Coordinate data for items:

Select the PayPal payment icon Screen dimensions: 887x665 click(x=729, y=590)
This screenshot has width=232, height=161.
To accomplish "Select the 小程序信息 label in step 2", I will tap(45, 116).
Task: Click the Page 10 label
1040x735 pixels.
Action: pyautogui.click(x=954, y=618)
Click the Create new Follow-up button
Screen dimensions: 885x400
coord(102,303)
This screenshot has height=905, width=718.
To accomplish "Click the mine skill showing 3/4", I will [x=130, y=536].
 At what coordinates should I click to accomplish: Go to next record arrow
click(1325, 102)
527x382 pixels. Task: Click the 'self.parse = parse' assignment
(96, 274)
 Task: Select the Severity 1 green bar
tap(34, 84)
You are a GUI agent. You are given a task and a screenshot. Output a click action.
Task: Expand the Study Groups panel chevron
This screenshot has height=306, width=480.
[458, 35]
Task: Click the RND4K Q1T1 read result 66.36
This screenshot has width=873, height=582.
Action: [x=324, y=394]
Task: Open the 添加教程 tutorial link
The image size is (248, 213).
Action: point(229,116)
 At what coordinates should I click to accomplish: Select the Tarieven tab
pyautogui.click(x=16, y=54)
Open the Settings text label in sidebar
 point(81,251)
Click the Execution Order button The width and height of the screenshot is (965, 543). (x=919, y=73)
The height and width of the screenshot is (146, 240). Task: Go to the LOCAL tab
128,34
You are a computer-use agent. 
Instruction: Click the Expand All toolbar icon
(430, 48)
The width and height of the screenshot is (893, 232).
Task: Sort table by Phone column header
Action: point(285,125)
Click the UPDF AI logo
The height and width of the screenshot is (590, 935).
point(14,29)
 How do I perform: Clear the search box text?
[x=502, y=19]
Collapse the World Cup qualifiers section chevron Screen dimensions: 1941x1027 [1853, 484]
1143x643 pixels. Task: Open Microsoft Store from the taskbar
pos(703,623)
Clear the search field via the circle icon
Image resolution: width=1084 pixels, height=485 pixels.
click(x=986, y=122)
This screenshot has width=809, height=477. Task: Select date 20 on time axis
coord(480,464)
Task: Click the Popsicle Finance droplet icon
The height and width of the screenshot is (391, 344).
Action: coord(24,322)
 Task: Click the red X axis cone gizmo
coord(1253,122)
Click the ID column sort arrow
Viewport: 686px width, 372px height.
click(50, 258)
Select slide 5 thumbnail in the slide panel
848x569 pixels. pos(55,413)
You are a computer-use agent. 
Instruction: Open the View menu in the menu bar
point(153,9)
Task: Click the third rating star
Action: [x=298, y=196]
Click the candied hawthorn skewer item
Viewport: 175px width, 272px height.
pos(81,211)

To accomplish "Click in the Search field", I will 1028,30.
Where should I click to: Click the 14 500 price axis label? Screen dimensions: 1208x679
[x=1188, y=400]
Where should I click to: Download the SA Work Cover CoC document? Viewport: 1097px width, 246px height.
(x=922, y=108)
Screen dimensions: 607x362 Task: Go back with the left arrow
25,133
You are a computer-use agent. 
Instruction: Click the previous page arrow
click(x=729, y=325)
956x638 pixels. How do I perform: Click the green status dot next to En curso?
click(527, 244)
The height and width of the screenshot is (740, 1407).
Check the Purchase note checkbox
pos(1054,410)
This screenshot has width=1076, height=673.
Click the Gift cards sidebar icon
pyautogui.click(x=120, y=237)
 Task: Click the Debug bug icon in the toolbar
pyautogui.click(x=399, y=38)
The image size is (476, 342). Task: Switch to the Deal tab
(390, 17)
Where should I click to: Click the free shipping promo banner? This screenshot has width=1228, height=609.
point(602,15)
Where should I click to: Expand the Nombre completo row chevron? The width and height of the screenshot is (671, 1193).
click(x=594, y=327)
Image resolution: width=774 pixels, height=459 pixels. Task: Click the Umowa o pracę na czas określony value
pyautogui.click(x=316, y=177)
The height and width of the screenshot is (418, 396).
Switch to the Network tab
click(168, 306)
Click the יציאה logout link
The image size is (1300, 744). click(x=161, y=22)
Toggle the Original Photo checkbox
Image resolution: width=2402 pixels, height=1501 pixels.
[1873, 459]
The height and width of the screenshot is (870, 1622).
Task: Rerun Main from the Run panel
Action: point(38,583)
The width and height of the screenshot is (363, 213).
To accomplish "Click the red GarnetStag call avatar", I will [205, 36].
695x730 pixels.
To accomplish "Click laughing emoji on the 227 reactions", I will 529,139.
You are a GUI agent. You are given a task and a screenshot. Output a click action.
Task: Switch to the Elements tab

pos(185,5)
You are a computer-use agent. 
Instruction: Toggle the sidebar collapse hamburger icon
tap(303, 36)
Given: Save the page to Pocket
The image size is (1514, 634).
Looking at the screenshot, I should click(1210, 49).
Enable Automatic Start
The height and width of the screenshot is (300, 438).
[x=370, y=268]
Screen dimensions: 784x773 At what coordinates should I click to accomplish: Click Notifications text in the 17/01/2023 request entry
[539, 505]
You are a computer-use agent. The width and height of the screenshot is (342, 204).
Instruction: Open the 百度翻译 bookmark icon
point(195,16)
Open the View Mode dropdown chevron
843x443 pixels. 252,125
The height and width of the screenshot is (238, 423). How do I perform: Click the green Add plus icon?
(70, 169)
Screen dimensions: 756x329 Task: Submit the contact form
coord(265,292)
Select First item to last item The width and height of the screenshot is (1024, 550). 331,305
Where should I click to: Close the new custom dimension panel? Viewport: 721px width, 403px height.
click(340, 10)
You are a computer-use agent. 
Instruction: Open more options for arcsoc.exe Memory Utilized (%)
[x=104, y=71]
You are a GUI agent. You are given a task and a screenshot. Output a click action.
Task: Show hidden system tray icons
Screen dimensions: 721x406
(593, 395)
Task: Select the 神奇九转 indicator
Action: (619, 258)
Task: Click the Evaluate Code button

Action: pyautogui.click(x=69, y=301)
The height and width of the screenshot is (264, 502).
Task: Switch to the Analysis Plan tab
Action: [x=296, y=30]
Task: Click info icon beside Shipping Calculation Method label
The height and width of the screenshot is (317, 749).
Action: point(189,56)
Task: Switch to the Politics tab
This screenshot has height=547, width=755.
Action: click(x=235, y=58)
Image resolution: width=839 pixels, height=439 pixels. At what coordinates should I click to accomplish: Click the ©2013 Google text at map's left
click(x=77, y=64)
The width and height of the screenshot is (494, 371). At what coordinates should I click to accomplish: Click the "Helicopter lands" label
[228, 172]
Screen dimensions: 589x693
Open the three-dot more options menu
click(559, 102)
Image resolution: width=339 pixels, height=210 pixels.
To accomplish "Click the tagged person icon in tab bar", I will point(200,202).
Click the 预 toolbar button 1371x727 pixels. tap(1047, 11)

Goal: Reproduce the full listing above verbatim, line for line, with no characters altered.

Final result:
Select the PayPal payment icon Screen dimensions: 887x665 click(x=729, y=590)
This screenshot has width=232, height=161.
To accomplish "Select the 小程序信息 label in step 2", I will tap(45, 116).
Task: Click the Page 10 label
1040x735 pixels.
Action: pyautogui.click(x=954, y=618)
Click the Create new Follow-up button
Screen dimensions: 885x400
coord(102,303)
This screenshot has height=905, width=718.
To accomplish "Click the mine skill showing 3/4", I will [x=130, y=536].
 At what coordinates should I click to accomplish: Go to next record arrow
click(1325, 102)
527x382 pixels. Task: Click the 'self.parse = parse' assignment
(96, 274)
 Task: Select the Severity 1 green bar
tap(34, 84)
You are a GUI agent. You are given a task and a screenshot. Output a click action.
Task: Expand the Study Groups panel chevron
This screenshot has height=306, width=480.
[458, 35]
Task: Click the RND4K Q1T1 read result 66.36
This screenshot has width=873, height=582.
Action: [x=324, y=394]
Task: Open the 添加教程 tutorial link
The image size is (248, 213).
Action: point(229,116)
 At what coordinates should I click to accomplish: Select the Tarieven tab
pyautogui.click(x=16, y=54)
Open the Settings text label in sidebar
 point(81,251)
Click the Execution Order button The width and height of the screenshot is (965, 543). (x=919, y=73)
The height and width of the screenshot is (146, 240). Task: Go to the LOCAL tab
128,34
You are a computer-use agent. 
Instruction: Click the Expand All toolbar icon
(430, 48)
The width and height of the screenshot is (893, 232).
Task: Sort table by Phone column header
Action: point(285,125)
Click the UPDF AI logo
The height and width of the screenshot is (590, 935).
point(14,29)
 How do I perform: Clear the search box text?
[x=502, y=19]
Collapse the World Cup qualifiers section chevron Screen dimensions: 1941x1027 [1853, 484]
1143x643 pixels. Task: Open Microsoft Store from the taskbar
pos(703,623)
Clear the search field via the circle icon
Image resolution: width=1084 pixels, height=485 pixels.
click(x=986, y=122)
This screenshot has width=809, height=477. Task: Select date 20 on time axis
coord(480,464)
Task: Click the Popsicle Finance droplet icon
The height and width of the screenshot is (391, 344).
Action: coord(24,322)
 Task: Click the red X axis cone gizmo
coord(1253,122)
Click the ID column sort arrow
Viewport: 686px width, 372px height.
click(50, 258)
Select slide 5 thumbnail in the slide panel
848x569 pixels. pos(55,413)
You are a computer-use agent. 
Instruction: Open the View menu in the menu bar
point(153,9)
Task: Click the third rating star
Action: [x=298, y=196]
Click the candied hawthorn skewer item
Viewport: 175px width, 272px height.
pos(81,211)

To accomplish "Click in the Search field", I will 1028,30.
Where should I click to: Click the 14 500 price axis label? Screen dimensions: 1208x679
[x=1188, y=400]
Where should I click to: Download the SA Work Cover CoC document? Viewport: 1097px width, 246px height.
(x=922, y=108)
Screen dimensions: 607x362 Task: Go back with the left arrow
25,133
You are a computer-use agent. 
Instruction: Click the previous page arrow
click(x=729, y=325)
956x638 pixels. How do I perform: Click the green status dot next to En curso?
click(527, 244)
The height and width of the screenshot is (740, 1407).
Check the Purchase note checkbox
pos(1054,410)
This screenshot has width=1076, height=673.
Click the Gift cards sidebar icon
pyautogui.click(x=120, y=237)
 Task: Click the Debug bug icon in the toolbar
pyautogui.click(x=399, y=38)
The image size is (476, 342). Task: Switch to the Deal tab
(390, 17)
Where should I click to: Click the free shipping promo banner? This screenshot has width=1228, height=609.
point(602,15)
Where should I click to: Expand the Nombre completo row chevron? The width and height of the screenshot is (671, 1193).
click(x=594, y=327)
Image resolution: width=774 pixels, height=459 pixels. Task: Click the Umowa o pracę na czas określony value
pyautogui.click(x=316, y=177)
The height and width of the screenshot is (418, 396).
Switch to the Network tab
click(168, 306)
Click the יציאה logout link
The image size is (1300, 744). click(x=161, y=22)
Toggle the Original Photo checkbox
Image resolution: width=2402 pixels, height=1501 pixels.
[1873, 459]
The height and width of the screenshot is (870, 1622).
Task: Rerun Main from the Run panel
Action: point(38,583)
The width and height of the screenshot is (363, 213).
To accomplish "Click the red GarnetStag call avatar", I will [205, 36].
695x730 pixels.
To accomplish "Click laughing emoji on the 227 reactions", I will 529,139.
You are a GUI agent. You are given a task and a screenshot. Output a click action.
Task: Switch to the Elements tab

pos(185,5)
You are a computer-use agent. 
Instruction: Toggle the sidebar collapse hamburger icon
tap(303, 36)
Given: Save the page to Pocket
The image size is (1514, 634).
Looking at the screenshot, I should click(1210, 49).
Enable Automatic Start
The height and width of the screenshot is (300, 438).
[x=370, y=268]
Screen dimensions: 784x773 At what coordinates should I click to accomplish: Click Notifications text in the 17/01/2023 request entry
[539, 505]
You are a computer-use agent. The width and height of the screenshot is (342, 204).
Instruction: Open the 百度翻译 bookmark icon
point(195,16)
Open the View Mode dropdown chevron
843x443 pixels. 252,125
The height and width of the screenshot is (238, 423). How do I perform: Click the green Add plus icon?
(70, 169)
Screen dimensions: 756x329 Task: Submit the contact form
coord(265,292)
Select First item to last item The width and height of the screenshot is (1024, 550). 331,305
Where should I click to: Close the new custom dimension panel? Viewport: 721px width, 403px height.
click(340, 10)
You are a computer-use agent. 
Instruction: Open more options for arcsoc.exe Memory Utilized (%)
[x=104, y=71]
You are a GUI agent. You are given a task and a screenshot. Output a click action.
Task: Show hidden system tray icons
Screen dimensions: 721x406
(593, 395)
Task: Select the 神奇九转 indicator
Action: (619, 258)
Task: Click the Evaluate Code button

Action: pyautogui.click(x=69, y=301)
The height and width of the screenshot is (264, 502).
Task: Switch to the Analysis Plan tab
Action: [x=296, y=30]
Task: Click info icon beside Shipping Calculation Method label
The height and width of the screenshot is (317, 749).
Action: point(189,56)
Task: Switch to the Politics tab
This screenshot has height=547, width=755.
Action: click(x=235, y=58)
Image resolution: width=839 pixels, height=439 pixels. At what coordinates should I click to accomplish: Click the ©2013 Google text at map's left
click(x=77, y=64)
The width and height of the screenshot is (494, 371). At what coordinates should I click to accomplish: Click the "Helicopter lands" label
[228, 172]
Screen dimensions: 589x693
Open the three-dot more options menu
click(559, 102)
Image resolution: width=339 pixels, height=210 pixels.
To accomplish "Click the tagged person icon in tab bar", I will point(200,202).
Click the 预 toolbar button 1371x727 pixels. tap(1047, 11)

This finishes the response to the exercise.